# REQUIREMENT:
Reproduce exactly the line containing "Given: Go to 顧客台帳 in sidebar" and every line after it, through the last line of the records below; add nothing.
*** Begin section ***
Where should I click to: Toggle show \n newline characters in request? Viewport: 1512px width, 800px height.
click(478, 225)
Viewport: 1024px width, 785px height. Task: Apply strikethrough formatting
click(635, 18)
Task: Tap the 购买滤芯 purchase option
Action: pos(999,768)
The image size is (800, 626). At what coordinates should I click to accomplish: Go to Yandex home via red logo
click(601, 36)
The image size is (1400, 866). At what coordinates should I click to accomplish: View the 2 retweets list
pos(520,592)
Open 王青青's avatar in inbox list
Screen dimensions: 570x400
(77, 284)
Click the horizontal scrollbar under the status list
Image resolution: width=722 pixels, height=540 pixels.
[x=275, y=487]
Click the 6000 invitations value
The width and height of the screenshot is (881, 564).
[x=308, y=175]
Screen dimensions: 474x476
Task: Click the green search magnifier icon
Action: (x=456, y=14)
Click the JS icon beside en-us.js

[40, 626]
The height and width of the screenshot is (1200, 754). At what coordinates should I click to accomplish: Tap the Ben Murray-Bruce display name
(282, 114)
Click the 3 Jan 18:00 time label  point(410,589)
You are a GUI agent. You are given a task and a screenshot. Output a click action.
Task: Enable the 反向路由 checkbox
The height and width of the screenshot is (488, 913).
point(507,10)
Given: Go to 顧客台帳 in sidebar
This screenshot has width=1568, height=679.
*** End section ***
# ANSWER AREA:
Given: Go to 顧客台帳 in sidebar
This screenshot has width=1568, height=679.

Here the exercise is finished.